Iraq prime minister Nouri al-Maliki has his hands full trying to suppress the rival Shiite militia, al Sadr's Mahdi army. That's why news of major concessions to the Kurdish autonomous region seem well timed.
What the Kurds won from Maliki was control of their region's oil and Baghdad's agreement to put the 190,000-strong Kurdish militia, the Peshmerga, on the government's payroll.
The oil deal gives the Kurdish administration the power to sign oil development deals on its own. Until now Baghdad opposed such deals, claiming they would be null and void. This concession opens Kurdistan's largely undeveloped oil fields to development by foreign companies. Unlike the rest of Iraq, Kurdistan is relatively peaceful and much more attractive to foreigners.

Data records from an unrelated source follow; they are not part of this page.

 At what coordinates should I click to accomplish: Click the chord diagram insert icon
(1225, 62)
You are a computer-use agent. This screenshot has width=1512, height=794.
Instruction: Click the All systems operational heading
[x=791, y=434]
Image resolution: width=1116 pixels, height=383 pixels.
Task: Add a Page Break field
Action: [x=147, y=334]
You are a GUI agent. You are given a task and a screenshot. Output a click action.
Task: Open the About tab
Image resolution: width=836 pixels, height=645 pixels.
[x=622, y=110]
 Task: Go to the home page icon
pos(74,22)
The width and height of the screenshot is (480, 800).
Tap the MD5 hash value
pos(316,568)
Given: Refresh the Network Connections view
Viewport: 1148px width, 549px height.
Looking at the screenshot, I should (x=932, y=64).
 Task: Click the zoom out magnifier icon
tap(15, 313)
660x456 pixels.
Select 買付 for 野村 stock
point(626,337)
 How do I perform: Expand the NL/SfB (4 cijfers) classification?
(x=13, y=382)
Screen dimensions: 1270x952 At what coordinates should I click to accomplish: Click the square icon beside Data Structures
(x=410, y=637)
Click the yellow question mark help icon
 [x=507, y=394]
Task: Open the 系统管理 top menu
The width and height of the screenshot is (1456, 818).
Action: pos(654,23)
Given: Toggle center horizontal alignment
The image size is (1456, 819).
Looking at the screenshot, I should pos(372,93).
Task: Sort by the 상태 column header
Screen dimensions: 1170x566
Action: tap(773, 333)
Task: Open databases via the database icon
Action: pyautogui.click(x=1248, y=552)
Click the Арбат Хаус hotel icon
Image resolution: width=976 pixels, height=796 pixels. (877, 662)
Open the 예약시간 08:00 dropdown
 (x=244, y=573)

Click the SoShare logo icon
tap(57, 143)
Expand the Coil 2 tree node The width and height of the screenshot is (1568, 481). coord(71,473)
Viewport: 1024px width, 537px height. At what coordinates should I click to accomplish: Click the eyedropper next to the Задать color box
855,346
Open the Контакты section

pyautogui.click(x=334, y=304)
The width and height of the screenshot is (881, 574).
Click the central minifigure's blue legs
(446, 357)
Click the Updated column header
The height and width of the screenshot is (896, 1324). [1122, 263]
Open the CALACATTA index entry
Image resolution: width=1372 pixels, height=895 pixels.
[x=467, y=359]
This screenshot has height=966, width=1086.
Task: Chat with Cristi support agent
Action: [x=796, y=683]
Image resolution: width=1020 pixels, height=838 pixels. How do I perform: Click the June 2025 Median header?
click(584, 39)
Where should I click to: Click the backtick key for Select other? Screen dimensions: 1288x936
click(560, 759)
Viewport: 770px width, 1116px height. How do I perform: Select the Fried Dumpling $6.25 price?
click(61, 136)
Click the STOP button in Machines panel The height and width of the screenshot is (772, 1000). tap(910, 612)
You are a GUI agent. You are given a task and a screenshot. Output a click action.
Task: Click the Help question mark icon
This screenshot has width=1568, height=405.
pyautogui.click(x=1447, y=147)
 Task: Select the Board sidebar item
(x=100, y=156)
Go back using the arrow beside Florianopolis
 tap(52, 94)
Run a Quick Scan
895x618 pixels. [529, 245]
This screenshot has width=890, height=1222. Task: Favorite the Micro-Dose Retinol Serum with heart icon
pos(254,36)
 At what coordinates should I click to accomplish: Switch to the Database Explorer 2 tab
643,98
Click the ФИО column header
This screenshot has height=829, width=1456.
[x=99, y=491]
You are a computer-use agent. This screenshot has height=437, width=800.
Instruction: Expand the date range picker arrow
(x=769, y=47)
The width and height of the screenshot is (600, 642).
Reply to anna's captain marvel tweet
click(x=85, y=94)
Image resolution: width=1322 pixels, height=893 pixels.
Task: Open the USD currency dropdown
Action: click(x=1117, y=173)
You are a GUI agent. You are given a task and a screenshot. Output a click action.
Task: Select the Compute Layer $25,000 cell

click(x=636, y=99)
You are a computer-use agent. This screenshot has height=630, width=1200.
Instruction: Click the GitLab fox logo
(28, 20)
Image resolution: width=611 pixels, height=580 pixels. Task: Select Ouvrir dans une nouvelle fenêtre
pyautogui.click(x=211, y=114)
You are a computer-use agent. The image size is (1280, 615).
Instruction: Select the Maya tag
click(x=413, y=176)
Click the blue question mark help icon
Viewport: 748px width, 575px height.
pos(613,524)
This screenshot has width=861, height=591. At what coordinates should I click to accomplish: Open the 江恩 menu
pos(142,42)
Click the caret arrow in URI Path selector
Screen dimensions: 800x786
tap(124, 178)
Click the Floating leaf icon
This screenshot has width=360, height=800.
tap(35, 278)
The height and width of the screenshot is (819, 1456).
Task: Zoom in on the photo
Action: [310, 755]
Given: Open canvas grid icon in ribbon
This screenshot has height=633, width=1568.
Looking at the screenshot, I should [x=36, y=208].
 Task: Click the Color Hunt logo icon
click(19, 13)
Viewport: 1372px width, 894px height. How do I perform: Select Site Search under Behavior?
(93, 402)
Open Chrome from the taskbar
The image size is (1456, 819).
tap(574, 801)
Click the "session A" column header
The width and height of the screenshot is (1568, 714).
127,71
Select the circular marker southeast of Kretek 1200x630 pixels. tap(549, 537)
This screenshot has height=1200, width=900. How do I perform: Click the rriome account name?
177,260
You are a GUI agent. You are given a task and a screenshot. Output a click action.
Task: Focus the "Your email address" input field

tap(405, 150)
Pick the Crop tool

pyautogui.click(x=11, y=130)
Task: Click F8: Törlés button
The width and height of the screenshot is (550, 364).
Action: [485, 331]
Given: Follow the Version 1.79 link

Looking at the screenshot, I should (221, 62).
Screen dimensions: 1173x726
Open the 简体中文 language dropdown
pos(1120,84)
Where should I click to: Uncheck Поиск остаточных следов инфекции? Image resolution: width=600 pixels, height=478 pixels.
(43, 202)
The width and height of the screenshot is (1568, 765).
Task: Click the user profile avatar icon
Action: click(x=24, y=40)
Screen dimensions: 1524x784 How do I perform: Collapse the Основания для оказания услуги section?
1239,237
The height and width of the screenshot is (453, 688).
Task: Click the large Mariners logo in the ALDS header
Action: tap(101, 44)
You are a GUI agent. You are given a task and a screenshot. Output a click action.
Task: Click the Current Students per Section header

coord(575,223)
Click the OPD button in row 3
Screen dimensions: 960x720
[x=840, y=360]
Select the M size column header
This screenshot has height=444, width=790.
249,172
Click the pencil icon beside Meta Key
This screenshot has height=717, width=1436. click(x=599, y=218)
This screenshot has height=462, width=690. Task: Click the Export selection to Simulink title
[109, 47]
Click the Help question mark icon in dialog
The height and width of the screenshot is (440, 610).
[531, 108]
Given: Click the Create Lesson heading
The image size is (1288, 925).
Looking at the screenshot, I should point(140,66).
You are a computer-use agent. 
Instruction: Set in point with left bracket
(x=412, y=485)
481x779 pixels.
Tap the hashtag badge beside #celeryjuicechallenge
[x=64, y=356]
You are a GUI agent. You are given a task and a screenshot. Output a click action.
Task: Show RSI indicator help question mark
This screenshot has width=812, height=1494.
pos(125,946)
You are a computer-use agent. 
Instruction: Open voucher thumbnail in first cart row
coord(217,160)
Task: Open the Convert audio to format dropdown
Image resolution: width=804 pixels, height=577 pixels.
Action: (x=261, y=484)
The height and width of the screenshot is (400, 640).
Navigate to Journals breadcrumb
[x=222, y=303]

The Kurdish policy has been that all revenues from new oil projects should remain with the Kurds while revenues from any Saddam-era production would be shared with the rest of the country. Given that Saddam punished the Kurds by thwarting oil development projects, it's a pretty one-sided deal.
As for the Peshmerga, going on the Baghdad government's payroll won't see any change of loyalty. These are Kurdish militiamen, openly hostile to their Arab countrymen, who come from a part of the country where flying the Iraqi flag is prohibited.